Opinião – As bruxas de Ouagadougou

06/08/2019 15:32

”A responsabilidade maior pelos desvios impunes que infelicitam o Brasil não é das elites, mas do “Zé-Povinho” que não soube votar corretamente”

Dia desses li em um jornal africano uma matéria sobre as bruxas de Ouagadougou. Você já ouviu falar deste lugar? Trata-se da capital de Burkina Faso, um pequeno país encravado na África ocidental.

Segundo a reportagem, a perseguição às bruxas é rotineira principalmente nas áreas pobres situadas no entorno da capital. Uma vez identificadas, as bruxas podem ser torturadas, expulsas da região ou até mesmo mortas.

Fiquei curioso: como, afinal, uma bruxa pode ser identificada com segurança? Descobri que tudo é feito através de um ritual conhecido como “Siongo”. Nele, a vítima de uma bruxaria é estendida diante de dois jovens, de tal forma que seus pés apontem para a cabeça deles.

Estes jovens, então, entram em uma espécie de transe, passam a ser guiados pelos espíritos dos mortos e em poucos minutos pronunciam o veredito, sumário e inapelável, sobre a natureza da pessoa acusada – se bruxa ou não.

Que não se pense ser esta prática uma exceção. Absolutamente. Trata-se da regra. Basta dizer que inacreditáveis dois terços das crianças de rua da capital lá estão por terem sido expulsas dos locais onde residiam devido a acusações de bruxaria.

De igual forma, não se imagine que a crença na bruxaria esteja restrita às camadas sociais mais vulneráveis. Em absoluto. Li, a propósito, as declarações de um membro do Parlamento local, dando conta de ter, com uma pistola, expulsado uma bruxa do local onde residia.

Fiquei curioso: afinal de contas, o que fazem essas bruxas? Aliás, bruxas e bruxinhas, pois que crianças são rotineiramente assim classificadas. Após poucos minutos de pesquisa e leitura, a resposta encontrada chocou.

**Tarefa:** Indique se cada afirmação concorda com o texto, respondendo sim ou não e citando literalmente as palavras do texto que decidem a questão. (a) Ouagadougou é a capital de Burkina Faso. (b) A crença na bruxaria se limita às camadas sociais mais vulneráveis. (c) No ritual "Siongo", a vítima de uma bruxaria é estendida diante de três anciãos. As linhas não têm relação com o texto.

**Linhas de dados:**

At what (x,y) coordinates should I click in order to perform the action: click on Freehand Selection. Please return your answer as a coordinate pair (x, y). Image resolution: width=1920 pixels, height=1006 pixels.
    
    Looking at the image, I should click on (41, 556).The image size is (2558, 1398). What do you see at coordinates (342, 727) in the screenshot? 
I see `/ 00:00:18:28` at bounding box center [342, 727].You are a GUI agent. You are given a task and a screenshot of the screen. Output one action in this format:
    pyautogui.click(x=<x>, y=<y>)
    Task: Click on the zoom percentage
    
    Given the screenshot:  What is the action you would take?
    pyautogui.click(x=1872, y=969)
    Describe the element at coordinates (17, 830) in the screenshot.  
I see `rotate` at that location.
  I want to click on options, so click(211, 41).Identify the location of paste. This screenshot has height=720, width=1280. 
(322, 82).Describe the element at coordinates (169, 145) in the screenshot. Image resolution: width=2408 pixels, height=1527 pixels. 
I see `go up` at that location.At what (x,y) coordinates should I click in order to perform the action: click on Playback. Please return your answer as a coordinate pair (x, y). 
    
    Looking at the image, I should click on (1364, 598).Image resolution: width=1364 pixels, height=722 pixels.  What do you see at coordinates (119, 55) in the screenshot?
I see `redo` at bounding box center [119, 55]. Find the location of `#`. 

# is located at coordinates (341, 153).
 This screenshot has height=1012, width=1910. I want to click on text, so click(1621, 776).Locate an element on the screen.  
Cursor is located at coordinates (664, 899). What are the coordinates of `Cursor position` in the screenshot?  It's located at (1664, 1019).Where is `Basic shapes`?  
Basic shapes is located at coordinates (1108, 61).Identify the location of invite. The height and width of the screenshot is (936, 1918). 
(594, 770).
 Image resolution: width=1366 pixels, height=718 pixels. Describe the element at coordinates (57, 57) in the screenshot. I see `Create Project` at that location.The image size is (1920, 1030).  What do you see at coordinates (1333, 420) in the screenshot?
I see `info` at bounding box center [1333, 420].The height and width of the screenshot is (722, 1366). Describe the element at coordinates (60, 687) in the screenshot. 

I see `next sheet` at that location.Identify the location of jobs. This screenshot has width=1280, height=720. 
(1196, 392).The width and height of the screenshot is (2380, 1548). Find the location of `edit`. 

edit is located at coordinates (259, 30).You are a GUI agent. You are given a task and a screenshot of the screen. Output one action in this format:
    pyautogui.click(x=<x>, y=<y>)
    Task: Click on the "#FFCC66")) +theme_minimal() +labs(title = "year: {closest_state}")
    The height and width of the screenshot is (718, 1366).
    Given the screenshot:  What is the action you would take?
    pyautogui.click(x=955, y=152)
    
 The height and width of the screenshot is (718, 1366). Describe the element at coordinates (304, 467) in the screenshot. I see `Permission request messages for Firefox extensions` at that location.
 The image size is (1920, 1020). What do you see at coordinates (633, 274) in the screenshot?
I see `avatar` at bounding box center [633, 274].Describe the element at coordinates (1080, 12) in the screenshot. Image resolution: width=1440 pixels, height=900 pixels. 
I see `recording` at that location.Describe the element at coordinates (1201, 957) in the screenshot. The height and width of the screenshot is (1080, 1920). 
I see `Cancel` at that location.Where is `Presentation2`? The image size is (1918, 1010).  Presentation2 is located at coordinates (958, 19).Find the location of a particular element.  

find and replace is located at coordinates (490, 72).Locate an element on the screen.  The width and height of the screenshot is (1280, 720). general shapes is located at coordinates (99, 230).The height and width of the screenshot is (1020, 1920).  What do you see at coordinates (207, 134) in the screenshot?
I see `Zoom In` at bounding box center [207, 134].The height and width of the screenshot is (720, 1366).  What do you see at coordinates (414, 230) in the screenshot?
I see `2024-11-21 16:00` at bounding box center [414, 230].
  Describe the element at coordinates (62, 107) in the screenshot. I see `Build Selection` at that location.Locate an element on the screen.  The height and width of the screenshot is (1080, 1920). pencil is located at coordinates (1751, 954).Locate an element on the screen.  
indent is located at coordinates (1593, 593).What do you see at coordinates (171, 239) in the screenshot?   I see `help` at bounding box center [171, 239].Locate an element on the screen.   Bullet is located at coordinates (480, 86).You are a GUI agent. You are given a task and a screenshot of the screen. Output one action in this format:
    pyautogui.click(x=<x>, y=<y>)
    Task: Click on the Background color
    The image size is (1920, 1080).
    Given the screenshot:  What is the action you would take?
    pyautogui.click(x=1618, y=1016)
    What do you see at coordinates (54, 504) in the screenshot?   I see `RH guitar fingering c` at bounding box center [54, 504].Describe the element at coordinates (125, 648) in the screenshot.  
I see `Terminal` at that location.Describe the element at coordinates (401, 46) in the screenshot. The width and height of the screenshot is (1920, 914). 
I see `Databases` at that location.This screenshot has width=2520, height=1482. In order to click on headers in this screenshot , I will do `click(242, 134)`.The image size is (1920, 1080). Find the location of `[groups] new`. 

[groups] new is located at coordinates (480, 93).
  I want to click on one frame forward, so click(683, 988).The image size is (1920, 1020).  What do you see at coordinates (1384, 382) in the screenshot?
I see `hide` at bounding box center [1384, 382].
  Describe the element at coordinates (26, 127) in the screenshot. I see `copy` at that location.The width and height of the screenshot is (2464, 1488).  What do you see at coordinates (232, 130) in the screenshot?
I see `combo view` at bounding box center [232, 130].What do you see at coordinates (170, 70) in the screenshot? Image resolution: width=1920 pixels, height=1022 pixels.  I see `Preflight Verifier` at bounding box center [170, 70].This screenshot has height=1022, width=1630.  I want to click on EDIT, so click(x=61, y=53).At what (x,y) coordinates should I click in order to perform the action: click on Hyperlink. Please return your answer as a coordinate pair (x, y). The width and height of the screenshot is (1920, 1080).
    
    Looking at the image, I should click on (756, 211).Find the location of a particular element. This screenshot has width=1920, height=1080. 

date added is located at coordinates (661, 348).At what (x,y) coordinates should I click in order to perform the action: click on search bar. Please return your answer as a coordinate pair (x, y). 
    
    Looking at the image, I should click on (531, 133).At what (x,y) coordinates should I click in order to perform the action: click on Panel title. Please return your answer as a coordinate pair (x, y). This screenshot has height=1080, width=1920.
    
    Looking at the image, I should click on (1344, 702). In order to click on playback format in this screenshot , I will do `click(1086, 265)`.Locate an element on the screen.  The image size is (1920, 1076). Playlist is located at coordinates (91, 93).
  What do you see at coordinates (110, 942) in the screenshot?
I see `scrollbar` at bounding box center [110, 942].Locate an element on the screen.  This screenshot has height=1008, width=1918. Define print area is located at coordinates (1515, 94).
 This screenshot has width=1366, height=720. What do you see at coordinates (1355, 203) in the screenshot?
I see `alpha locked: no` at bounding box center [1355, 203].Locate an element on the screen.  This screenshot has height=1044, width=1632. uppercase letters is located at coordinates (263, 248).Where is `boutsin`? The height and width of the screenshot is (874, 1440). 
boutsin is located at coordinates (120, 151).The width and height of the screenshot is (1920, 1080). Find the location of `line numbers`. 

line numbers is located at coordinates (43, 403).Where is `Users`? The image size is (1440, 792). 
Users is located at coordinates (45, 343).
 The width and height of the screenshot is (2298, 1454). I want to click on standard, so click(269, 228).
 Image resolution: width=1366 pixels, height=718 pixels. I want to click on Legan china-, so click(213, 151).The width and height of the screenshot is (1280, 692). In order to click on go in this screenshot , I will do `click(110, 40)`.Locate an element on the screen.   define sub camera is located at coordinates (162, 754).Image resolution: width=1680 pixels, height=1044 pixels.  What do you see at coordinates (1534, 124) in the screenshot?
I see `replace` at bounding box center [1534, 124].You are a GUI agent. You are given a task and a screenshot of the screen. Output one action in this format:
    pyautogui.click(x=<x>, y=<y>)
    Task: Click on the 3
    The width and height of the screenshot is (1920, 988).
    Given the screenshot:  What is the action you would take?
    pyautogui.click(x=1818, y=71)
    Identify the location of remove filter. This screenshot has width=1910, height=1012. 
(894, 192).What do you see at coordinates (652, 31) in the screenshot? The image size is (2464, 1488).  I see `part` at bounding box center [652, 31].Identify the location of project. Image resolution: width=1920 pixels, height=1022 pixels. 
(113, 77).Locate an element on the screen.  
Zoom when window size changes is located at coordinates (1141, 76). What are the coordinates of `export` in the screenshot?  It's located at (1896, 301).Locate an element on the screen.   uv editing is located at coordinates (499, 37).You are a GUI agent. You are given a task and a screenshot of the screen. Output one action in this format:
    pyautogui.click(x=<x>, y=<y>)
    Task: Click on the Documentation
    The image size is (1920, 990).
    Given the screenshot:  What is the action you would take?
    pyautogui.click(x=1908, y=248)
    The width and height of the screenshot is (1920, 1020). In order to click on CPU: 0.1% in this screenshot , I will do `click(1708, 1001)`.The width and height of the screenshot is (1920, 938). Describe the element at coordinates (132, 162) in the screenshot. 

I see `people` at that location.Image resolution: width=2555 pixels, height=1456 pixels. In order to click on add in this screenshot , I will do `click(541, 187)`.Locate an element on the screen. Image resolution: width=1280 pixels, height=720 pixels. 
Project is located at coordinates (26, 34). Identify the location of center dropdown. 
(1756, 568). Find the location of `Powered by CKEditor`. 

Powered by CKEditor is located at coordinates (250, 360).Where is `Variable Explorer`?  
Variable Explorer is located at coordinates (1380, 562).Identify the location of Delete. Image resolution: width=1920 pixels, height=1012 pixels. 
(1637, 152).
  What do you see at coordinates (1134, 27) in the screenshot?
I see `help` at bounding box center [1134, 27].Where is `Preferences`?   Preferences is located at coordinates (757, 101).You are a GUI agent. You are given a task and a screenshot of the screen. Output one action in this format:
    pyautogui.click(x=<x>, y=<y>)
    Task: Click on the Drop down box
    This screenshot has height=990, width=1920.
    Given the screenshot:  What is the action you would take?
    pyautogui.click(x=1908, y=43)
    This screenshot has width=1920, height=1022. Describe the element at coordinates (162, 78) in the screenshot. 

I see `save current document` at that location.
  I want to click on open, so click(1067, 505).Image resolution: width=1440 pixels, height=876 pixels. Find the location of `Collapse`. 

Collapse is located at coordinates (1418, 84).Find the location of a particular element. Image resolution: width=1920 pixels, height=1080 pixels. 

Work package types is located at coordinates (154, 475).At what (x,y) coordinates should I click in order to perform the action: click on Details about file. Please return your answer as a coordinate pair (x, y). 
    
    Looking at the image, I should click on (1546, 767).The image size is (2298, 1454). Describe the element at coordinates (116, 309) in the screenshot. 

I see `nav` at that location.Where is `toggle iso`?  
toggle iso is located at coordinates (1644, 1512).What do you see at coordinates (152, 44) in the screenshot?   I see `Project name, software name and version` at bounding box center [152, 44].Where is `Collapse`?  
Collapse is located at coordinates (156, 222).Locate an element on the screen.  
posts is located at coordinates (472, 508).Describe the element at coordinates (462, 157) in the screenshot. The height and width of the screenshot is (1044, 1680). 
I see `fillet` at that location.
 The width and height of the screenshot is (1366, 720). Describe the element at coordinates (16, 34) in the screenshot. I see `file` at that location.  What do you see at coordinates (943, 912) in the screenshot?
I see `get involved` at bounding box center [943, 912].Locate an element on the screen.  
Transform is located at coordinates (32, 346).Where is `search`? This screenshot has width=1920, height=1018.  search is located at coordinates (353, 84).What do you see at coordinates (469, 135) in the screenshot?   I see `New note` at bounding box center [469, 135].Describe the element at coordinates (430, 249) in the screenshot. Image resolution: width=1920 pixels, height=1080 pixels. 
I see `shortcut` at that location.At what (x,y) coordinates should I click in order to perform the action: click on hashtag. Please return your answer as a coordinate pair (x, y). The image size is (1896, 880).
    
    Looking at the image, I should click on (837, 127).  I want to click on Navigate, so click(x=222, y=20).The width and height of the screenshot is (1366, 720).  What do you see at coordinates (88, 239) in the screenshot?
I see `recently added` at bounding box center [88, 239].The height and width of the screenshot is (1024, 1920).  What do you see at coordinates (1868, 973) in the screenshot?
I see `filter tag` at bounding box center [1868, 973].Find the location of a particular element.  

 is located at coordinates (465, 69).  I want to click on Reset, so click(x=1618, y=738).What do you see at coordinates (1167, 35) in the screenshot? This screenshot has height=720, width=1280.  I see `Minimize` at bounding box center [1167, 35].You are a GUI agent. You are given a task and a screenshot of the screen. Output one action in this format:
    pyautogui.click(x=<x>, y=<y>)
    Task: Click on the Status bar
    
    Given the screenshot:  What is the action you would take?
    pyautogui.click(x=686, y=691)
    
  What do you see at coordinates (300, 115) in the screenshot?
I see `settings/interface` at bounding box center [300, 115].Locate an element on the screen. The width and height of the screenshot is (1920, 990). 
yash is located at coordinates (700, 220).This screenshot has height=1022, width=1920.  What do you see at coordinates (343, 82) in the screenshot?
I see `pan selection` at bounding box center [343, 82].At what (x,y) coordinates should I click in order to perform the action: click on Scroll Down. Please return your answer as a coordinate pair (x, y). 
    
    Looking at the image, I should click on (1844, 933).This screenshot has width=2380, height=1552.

**Resposta:**
(a) Sim: "Trata-se da capital de Burkina Faso".
(b) Não: "não se imagine que a crença na bruxaria esteja restrita às camadas sociais mais vulneráveis".
(c) Não: "a vítima de uma bruxaria é estendida diante de dois jovens".